§ **Requirement**
How do the lines below between the ones holding "Where should I click to: Enable Show" and "Click the Add Image Overlay icon", inclusive, read? Give them again exactly, with no other lines.

§ **Available data**
┏━━

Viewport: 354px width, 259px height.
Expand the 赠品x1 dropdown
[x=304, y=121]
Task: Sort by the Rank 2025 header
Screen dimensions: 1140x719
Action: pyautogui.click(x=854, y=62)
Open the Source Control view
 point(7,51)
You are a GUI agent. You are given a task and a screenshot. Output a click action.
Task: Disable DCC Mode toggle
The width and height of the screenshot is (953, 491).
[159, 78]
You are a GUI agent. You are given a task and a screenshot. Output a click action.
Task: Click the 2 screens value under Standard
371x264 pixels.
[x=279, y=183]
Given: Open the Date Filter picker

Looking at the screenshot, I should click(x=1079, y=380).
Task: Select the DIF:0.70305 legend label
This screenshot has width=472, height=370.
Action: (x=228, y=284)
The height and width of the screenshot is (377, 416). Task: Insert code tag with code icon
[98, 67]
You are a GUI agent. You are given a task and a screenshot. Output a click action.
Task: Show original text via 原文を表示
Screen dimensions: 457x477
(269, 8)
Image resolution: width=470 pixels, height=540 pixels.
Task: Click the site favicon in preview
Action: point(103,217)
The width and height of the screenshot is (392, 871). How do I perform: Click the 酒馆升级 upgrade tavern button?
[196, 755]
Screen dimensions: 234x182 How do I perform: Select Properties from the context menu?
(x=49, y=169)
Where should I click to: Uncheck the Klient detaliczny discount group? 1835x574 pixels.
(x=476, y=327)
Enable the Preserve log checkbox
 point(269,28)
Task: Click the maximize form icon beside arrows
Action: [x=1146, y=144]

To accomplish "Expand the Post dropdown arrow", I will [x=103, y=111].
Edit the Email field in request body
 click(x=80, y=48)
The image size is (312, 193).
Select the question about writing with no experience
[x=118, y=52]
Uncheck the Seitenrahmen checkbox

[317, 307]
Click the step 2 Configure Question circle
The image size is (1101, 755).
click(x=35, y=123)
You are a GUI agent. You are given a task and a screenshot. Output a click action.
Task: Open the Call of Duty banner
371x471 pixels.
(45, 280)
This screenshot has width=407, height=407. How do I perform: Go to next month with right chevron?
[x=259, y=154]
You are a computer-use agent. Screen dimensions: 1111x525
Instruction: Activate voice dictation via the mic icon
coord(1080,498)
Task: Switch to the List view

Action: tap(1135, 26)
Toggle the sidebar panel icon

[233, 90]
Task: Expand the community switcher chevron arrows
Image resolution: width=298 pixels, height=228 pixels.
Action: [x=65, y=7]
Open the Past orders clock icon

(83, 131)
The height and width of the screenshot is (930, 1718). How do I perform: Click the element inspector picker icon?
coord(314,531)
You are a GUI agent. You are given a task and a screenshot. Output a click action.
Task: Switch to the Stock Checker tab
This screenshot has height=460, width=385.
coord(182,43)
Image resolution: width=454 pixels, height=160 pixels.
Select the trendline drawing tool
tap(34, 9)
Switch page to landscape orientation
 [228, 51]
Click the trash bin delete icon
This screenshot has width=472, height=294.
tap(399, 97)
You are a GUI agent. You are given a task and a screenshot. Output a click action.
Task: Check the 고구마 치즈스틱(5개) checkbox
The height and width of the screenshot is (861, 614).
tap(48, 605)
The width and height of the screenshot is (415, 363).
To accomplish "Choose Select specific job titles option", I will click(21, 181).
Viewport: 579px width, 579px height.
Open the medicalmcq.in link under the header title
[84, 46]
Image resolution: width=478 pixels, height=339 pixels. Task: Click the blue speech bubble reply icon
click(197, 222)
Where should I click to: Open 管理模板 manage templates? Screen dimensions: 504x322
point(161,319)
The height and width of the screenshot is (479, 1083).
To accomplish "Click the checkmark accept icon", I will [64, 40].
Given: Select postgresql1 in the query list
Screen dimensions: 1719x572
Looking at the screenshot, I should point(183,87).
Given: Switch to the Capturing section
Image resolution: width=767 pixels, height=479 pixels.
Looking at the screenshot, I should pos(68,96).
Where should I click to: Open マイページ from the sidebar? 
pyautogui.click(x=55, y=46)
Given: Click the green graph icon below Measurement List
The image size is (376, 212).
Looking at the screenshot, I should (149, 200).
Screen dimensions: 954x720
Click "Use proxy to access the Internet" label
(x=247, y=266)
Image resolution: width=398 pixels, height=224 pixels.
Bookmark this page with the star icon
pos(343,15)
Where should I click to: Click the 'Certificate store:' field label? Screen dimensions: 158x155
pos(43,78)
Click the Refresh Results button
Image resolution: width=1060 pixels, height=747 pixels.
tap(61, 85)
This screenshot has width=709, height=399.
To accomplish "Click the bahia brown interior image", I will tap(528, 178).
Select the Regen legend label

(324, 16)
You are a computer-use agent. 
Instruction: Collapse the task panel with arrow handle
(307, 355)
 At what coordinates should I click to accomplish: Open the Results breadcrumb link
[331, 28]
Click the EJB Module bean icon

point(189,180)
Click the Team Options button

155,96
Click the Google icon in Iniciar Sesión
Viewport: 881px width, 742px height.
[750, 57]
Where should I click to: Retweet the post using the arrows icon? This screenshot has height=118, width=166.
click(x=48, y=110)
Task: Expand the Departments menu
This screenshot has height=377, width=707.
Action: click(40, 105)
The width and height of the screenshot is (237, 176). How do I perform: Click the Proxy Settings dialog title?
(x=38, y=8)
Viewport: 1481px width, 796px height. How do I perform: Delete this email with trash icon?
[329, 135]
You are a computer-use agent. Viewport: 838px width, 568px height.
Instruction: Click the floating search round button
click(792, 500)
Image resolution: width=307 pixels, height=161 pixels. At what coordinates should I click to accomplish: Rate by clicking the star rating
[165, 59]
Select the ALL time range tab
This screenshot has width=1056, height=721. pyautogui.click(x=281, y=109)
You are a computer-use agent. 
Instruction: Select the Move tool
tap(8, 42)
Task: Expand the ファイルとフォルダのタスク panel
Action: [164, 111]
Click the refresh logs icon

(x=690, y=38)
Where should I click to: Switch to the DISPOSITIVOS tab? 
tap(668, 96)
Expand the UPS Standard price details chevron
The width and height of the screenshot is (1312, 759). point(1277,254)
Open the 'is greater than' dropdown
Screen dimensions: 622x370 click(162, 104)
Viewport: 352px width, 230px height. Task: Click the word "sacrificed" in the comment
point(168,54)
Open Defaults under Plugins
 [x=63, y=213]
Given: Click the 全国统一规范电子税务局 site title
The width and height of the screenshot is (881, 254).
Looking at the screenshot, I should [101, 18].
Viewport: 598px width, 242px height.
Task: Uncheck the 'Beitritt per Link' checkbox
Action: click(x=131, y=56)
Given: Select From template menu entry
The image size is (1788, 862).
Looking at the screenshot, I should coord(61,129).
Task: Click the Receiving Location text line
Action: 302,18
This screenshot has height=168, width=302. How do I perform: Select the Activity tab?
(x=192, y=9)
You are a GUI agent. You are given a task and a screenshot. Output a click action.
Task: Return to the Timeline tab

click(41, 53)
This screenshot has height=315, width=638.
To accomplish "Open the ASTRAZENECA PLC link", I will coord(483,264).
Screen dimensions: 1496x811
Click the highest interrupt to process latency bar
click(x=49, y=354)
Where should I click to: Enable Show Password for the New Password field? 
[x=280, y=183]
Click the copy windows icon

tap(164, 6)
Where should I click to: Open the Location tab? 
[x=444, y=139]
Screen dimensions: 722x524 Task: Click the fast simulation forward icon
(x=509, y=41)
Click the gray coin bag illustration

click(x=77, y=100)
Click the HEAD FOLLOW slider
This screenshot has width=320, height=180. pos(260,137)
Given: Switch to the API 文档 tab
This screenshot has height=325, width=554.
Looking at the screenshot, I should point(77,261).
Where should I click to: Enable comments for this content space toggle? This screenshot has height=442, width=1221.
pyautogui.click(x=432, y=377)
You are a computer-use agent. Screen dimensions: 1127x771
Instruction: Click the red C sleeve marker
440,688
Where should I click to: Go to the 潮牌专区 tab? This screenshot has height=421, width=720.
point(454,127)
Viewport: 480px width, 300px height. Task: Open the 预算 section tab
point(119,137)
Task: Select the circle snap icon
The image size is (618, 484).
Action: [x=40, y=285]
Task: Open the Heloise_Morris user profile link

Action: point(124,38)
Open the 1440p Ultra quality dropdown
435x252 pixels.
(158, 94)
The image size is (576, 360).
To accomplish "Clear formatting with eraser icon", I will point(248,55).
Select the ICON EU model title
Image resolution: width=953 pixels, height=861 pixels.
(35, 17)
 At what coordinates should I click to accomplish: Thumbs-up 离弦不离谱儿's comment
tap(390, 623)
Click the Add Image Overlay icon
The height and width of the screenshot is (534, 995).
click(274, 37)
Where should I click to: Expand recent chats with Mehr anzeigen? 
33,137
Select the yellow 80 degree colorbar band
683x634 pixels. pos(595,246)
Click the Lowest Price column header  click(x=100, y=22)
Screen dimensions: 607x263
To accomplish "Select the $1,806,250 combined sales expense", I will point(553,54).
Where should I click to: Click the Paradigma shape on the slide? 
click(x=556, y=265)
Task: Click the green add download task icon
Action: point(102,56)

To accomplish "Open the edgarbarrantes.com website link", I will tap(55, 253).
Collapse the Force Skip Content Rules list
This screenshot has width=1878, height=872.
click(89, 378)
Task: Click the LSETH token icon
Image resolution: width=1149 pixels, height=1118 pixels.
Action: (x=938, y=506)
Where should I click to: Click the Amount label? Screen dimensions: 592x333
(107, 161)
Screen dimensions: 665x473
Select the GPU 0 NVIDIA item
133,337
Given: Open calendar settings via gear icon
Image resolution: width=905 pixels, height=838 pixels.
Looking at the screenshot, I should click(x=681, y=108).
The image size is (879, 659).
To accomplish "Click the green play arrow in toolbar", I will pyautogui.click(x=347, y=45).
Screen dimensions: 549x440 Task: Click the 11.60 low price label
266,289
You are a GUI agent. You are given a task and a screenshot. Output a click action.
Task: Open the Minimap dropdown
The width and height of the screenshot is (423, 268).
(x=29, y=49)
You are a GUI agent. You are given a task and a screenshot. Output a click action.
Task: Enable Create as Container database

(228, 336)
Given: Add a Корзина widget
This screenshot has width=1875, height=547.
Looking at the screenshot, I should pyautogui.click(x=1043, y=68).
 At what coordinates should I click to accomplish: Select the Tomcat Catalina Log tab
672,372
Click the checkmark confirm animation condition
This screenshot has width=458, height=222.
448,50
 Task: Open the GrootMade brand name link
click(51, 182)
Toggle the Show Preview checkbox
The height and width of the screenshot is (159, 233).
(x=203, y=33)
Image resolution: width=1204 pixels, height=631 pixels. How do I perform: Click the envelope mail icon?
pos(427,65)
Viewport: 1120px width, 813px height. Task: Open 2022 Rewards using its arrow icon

┗━━

§ **Final answer**
Where should I click to: Enable Show Password for the New Password field? 
[x=280, y=183]
Click the copy windows icon

tap(164, 6)
Where should I click to: Open the Location tab? 
[x=444, y=139]
Screen dimensions: 722x524 Task: Click the fast simulation forward icon
(x=509, y=41)
Click the gray coin bag illustration

click(x=77, y=100)
Click the HEAD FOLLOW slider
This screenshot has width=320, height=180. pos(260,137)
Given: Switch to the API 文档 tab
This screenshot has height=325, width=554.
Looking at the screenshot, I should point(77,261).
Where should I click to: Enable comments for this content space toggle? This screenshot has height=442, width=1221.
pyautogui.click(x=432, y=377)
You are a computer-use agent. Screen dimensions: 1127x771
Instruction: Click the red C sleeve marker
440,688
Where should I click to: Go to the 潮牌专区 tab? This screenshot has height=421, width=720.
point(454,127)
Viewport: 480px width, 300px height. Task: Open the 预算 section tab
point(119,137)
Task: Select the circle snap icon
The image size is (618, 484).
Action: [x=40, y=285]
Task: Open the Heloise_Morris user profile link

Action: point(124,38)
Open the 1440p Ultra quality dropdown
435x252 pixels.
(158, 94)
The image size is (576, 360).
To accomplish "Clear formatting with eraser icon", I will point(248,55).
Select the ICON EU model title
Image resolution: width=953 pixels, height=861 pixels.
(35, 17)
 At what coordinates should I click to accomplish: Thumbs-up 离弦不离谱儿's comment
tap(390, 623)
Click the Add Image Overlay icon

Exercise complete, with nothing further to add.